Não é de hoje que o investimento em ciência e tecnologia no Brasil não anda bem. De 2014 para cá, o setor vem sofrendo cortes sucessivos em seu orçamento, após um breve período de crescimento. E desde que o Ministério de Ciência, Tecnologia e Inovação se juntou ao das comunicações, logo no início do governo de Michel Temer (PMDB), sem aumento no orçamento, a briga para conseguir financiar pesquisas e outros projetos no país tem sido cada vez mais dura. Em um cenário tão pessimista para a ciência brasileira, a XLI Reunião da Sociedade Astronômica Brasileira (SAB), que promoveu uma série de encontros na última semana para apresentar o que há de novo na pesquisa em astronomia no Brasil e no mundo, trouxe uma ponta de esperança. Entre os destaques do que foi discutido, encontram-se não só estudos de ponta realizados por equipes nacionais, mas também parcerias com países que são referência mundial em inovação e até a fundação de uma associação de pesquisadores para estudo de vida fora da Terra.
Apesar de todas as dificuldades orçamentárias, a quantidade de artigos científicos publicados por brasileiros aumentou nos últimos anos. Só em astronomia, o número que era de aproximadamente 4.000 pesquisas divulgadas entre 2000 e 2009 saltou para 5.300 de 2010 a 2017. “Esse crescimento só aconteceu por causa dos investimentos que fizemos na última década”, afirma o astrofísico Thiago Signorini Gonçalves, professor da Universidade Federal do Rio de Janeiro (UFRJ) e coordenador de comunicação da SAB. “Mas devemos começar a sentir o peso dos cortes [no orçamento] já nos próximos anos.”

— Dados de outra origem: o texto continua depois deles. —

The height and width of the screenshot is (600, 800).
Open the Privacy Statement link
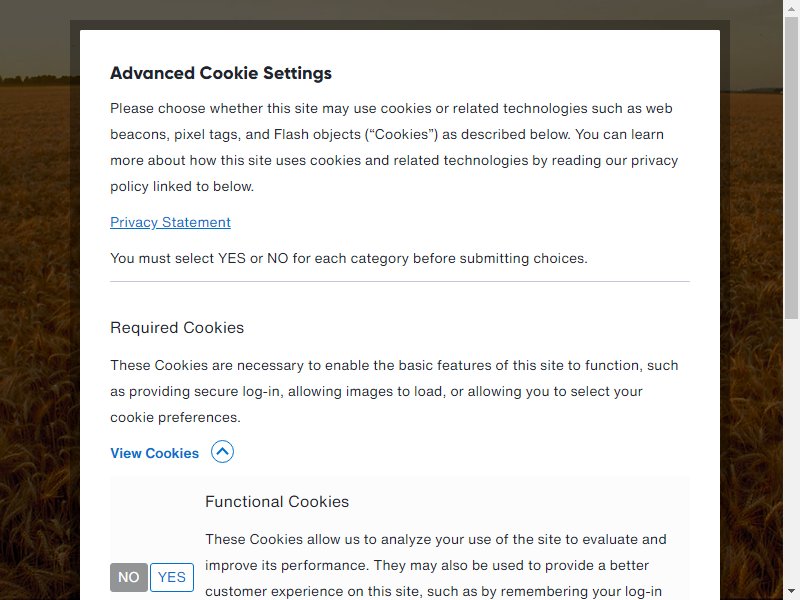click(x=170, y=222)
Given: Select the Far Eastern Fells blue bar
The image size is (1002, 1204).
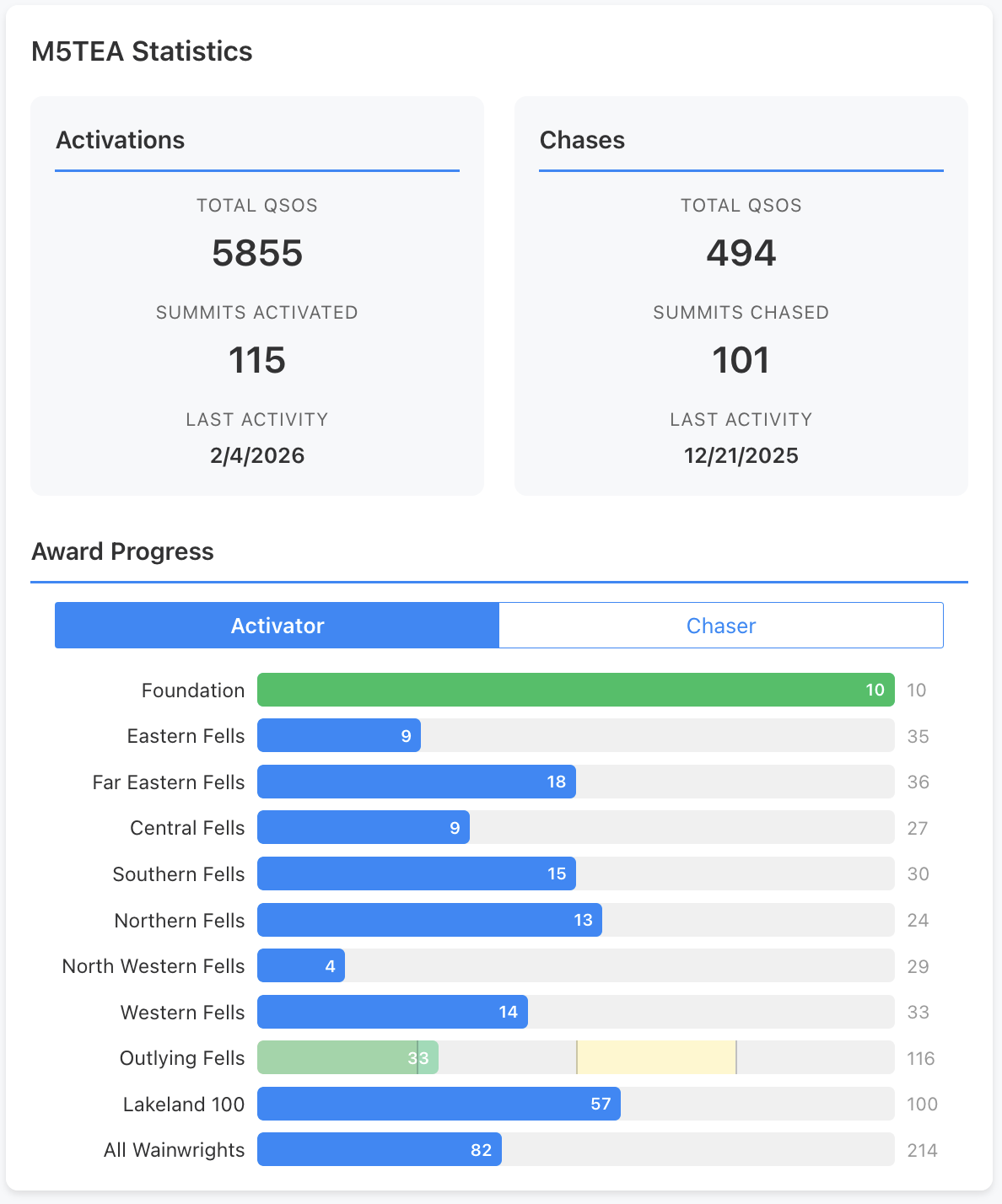Looking at the screenshot, I should 416,782.
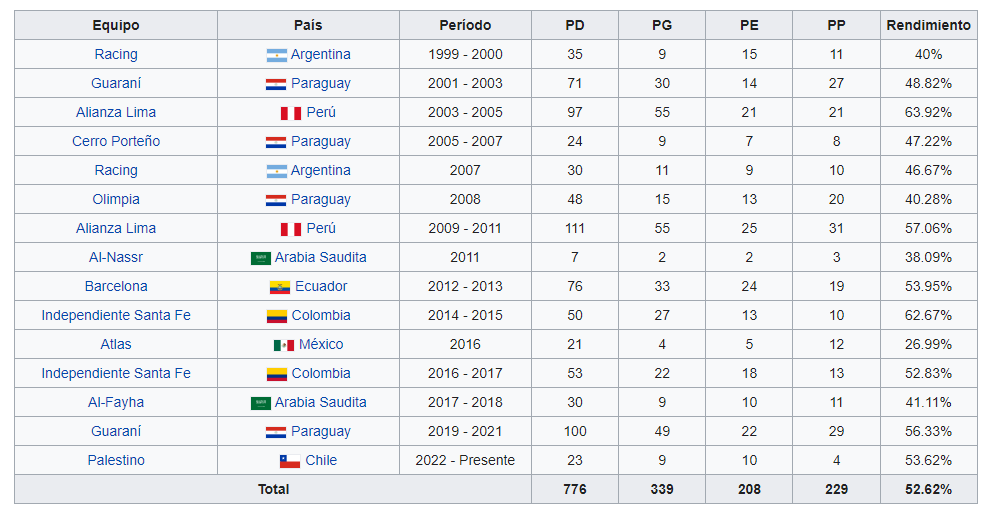This screenshot has height=514, width=995.
Task: Click the Período column header
Action: pos(465,25)

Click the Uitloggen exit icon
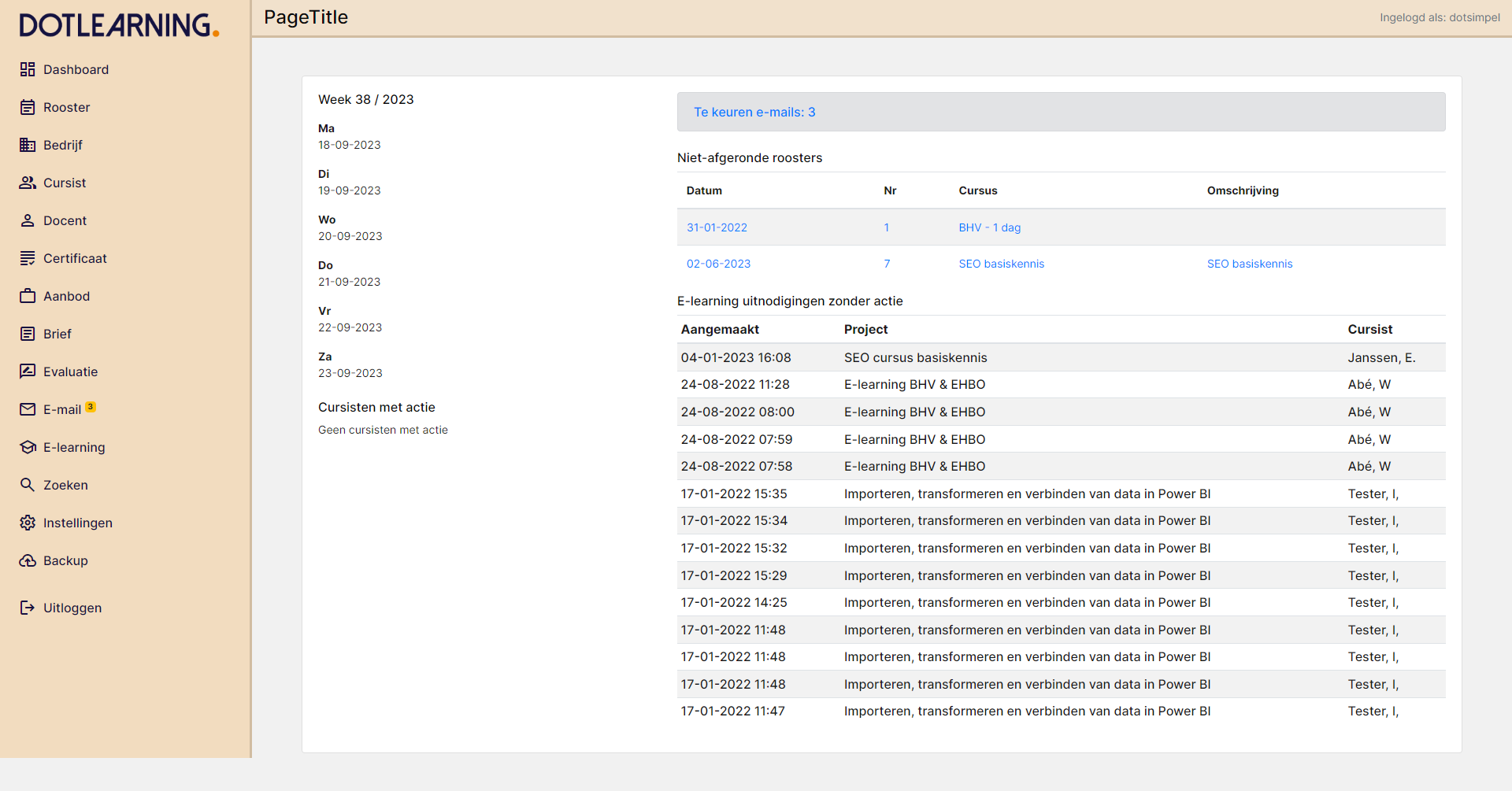coord(28,608)
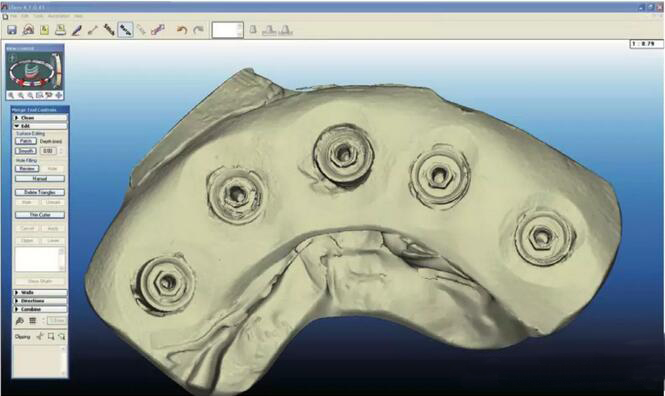Open the File menu

14,16
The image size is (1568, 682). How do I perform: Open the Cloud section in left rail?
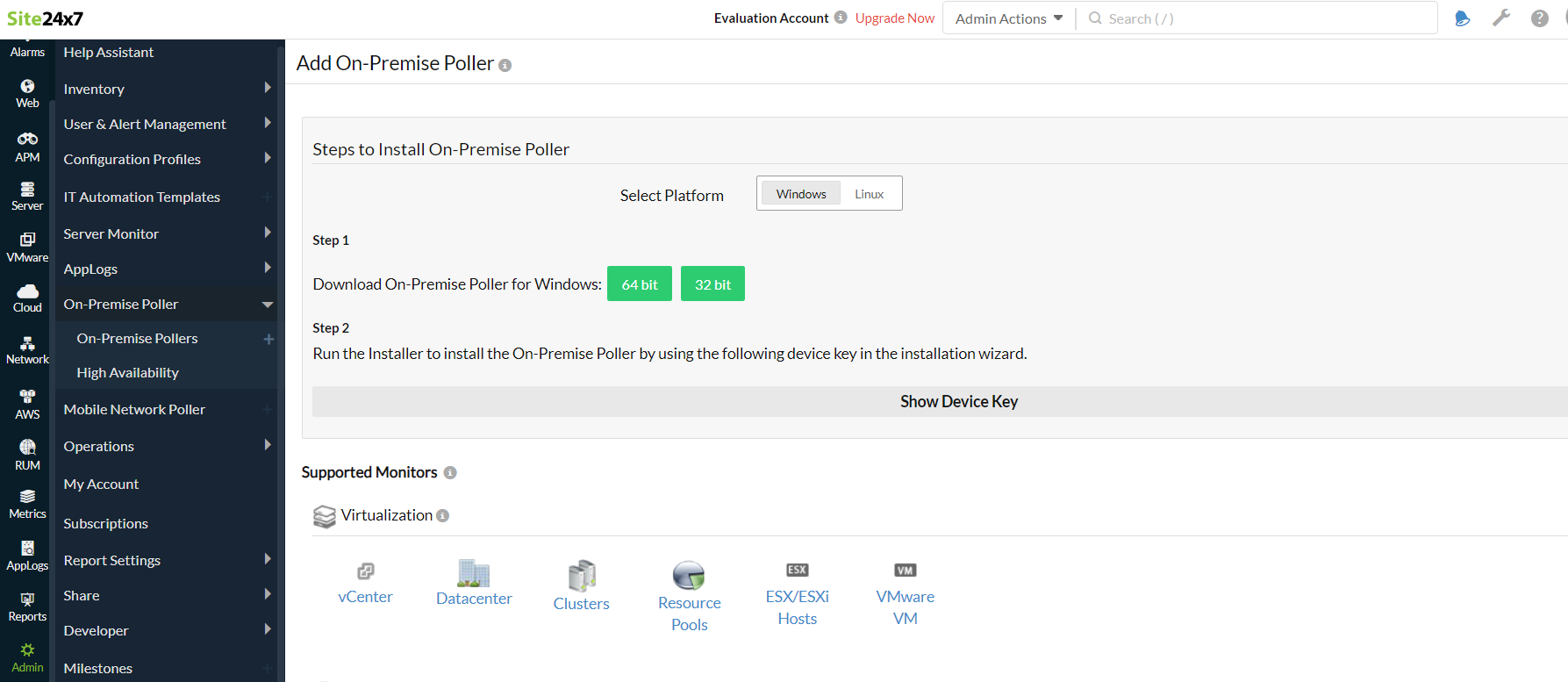27,298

Como destacou Gonçalves, o impacto dos estudos publicados, ou seja, quantas citações esses artigos recebem em outras pesquisas, também é um fator levado em consideração para avaliar a qualidade das pesquisas de um país. E, nesse quesito, o Brasil está muito atrás de países como os Estados Unidos e algumas nações europeias. “Isso não é só uma questão da qualidade da pesquisa que é realizada aqui, também é uma questão de visibilidade. O Brasil precisa de parcerias com outros países, pois não adianta só os brasileiros lerem as pesquisas que são realizadas aqui”, defende o astrofísico.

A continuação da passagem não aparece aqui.